Após investimentos em saneamento, Saquarema recebe etapa do Mundial de Surfe

Após investimentos em saneamento, Saquarema recebe etapa do Mundial de Surfe

Saquarema, no Rio de Janeiro, tem recebido muitos investimentos em seus sistemas de saneamento, a partir da concessionária privada Águas de Juturnaíba. O resultado é que a cidade volta a sediar uma etapa do circuito mundial de surfe, conforme matéria publicada em 9 de maio, pela Folha de S. Paulo:

“Em sua quarta etapa, o Circuito Mundial de Surfe terá como palco o “Maracanã do surfe”. Após seis anos de competições na Barra da Tijuca, onde atletas se queixaram da poluição do mar, a etapa brasileira é disputada a partir desta terça­feira (9), em Saquarema (a cerca de 100 km do Rio). As provas serão disputadas a partir das 7h nas praias de Itaúna e Barrinha, quando as condições forem favoráveis ao surfe.
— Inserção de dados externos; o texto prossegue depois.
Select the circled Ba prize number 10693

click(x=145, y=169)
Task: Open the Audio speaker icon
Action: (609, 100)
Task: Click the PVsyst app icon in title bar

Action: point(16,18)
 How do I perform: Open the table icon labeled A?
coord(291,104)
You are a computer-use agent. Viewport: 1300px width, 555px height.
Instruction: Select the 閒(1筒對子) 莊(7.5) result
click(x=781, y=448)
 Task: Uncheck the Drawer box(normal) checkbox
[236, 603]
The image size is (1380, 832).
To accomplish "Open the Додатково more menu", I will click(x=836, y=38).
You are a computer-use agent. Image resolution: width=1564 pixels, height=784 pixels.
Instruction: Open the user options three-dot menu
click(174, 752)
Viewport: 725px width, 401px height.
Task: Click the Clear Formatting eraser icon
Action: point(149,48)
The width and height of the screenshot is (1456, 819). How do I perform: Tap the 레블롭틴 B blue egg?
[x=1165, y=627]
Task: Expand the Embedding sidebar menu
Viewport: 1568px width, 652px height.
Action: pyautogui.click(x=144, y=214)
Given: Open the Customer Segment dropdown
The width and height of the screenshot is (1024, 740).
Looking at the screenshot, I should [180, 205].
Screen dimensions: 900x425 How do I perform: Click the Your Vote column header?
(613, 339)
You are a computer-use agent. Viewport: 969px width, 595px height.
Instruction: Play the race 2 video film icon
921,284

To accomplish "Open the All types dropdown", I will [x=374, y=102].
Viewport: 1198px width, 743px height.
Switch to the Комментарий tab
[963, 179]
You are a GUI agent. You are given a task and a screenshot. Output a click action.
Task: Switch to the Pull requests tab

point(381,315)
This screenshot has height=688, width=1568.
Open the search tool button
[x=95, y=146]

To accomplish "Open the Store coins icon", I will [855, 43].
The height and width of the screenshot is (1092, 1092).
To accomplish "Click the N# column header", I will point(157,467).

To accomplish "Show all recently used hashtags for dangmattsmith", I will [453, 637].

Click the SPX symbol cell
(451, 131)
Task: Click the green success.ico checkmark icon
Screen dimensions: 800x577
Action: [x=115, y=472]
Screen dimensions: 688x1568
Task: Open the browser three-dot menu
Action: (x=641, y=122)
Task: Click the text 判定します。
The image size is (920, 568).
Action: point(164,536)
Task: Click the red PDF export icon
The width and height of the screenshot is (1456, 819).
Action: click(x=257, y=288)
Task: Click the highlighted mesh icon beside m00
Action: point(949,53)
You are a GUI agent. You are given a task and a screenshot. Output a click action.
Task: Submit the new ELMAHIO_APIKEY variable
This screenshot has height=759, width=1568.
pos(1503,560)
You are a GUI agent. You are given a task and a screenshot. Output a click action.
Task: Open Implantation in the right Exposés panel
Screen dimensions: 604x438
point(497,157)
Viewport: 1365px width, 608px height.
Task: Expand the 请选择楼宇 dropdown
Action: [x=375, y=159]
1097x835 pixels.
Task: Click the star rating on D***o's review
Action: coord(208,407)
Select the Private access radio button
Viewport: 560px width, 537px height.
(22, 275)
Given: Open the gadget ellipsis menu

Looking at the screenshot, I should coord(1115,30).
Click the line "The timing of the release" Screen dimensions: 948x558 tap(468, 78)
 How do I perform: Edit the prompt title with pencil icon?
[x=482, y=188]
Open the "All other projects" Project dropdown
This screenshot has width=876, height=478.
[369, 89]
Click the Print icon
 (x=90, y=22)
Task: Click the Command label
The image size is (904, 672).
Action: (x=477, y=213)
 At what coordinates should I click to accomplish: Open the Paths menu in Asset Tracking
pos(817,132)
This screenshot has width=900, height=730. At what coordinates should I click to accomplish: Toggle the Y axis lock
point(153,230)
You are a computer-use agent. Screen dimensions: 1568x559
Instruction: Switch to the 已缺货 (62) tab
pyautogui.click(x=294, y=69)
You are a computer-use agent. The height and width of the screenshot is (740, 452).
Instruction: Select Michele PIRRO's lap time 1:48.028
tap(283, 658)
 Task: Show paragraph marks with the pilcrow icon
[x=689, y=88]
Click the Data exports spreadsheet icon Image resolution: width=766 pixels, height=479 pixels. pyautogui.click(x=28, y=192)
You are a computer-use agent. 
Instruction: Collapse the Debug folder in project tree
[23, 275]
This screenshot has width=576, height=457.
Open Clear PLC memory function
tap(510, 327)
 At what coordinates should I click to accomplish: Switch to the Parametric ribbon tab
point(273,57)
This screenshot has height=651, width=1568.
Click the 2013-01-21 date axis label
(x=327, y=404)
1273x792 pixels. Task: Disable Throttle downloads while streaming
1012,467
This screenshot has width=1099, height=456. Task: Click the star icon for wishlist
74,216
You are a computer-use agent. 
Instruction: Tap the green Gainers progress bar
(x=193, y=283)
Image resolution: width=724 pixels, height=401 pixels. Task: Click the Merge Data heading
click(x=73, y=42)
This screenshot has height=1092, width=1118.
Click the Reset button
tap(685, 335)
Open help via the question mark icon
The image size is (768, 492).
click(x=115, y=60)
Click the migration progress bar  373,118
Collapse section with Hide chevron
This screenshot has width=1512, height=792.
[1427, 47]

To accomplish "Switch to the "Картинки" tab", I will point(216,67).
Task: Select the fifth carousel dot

No Brasil, Saquarema é considerada a meca do surfe. Descoberta para o esporte na década de 1960, ela se tornou um refúgio para os jovens da classe média carioca que desafiavam a moral e os bons costumes ao cultivar um estilo de vida “hippie”, marcado pelo contato com a natureza, pela música e pelo desprezo pelas noções tradicionais de família.
Nos anos 1970, quando já havia se consolidado como destino preferencial dos surfistas do Rio, Saquarema passou a sediar as primeiras competições da modalidade.

Chamados de “Festivais Brasileiros de Surfe”, eles aconteceram no local entre 1975 e 1978, e juntaram o caráter mais profissional que o surfe começava a ganhar naquele momento com a cultura liberal de Saquarema.
Enquanto a juventude carioca acampava nas areias da praia de Itaúna para acompanhar as provas e shows musicais, nomes como Pedro Paulo “Pepê”, Otávio Pacheco e Rico de Souza despontavam como primeiros surfistas de competição brasileiros.

“Havia a ditadura militar e a repressão ao surfe. Várias vezes os militares pegaram nossas pranchas, o surfe era quase proibido. Saquarema, então, apareceu como um refúgio para nós do Rio, que vivenciávamos a contracultura. Existia a coisa do surfe, drogas e rock’n’roll, claro, mas por outro lado também começamos a nos preparar como atletas, treinávamos forte”, conta Pacheco, 64.

“Lembro do choque que tive com aquele cenário de praias selvagens, altas ondas, pessoas lindas e as caixas de som vomitando rock pelas areias de Itaúna. À noite, no estádio local, shows com Rita Lee, Raul Seixas, Serguei e outros craques”, escreveu na época o poeta Chacal, que cobriu o festival em 1976.

A primeira edição do evento teve 120 surfistas convidados e contou com patrocínio de empresas como Rio Tur, TV Rio e Pan Am, algo raro em eventos de surfe locais.

“Fomos pioneiros da indústria do surfe. Criávamos as pranchas e testávamos os protótipos, fazendo o trabalho de ‘shapers’ [fabricantes de pranchas] na década de 1970, já que a importação era complicada”, diz Pacheco.

“Também fomos pioneiros dos patrocínios. O surfe começou a bombar no país com os festivais, e conseguimos marcas nas pranchas de maneira inédita”, completa.”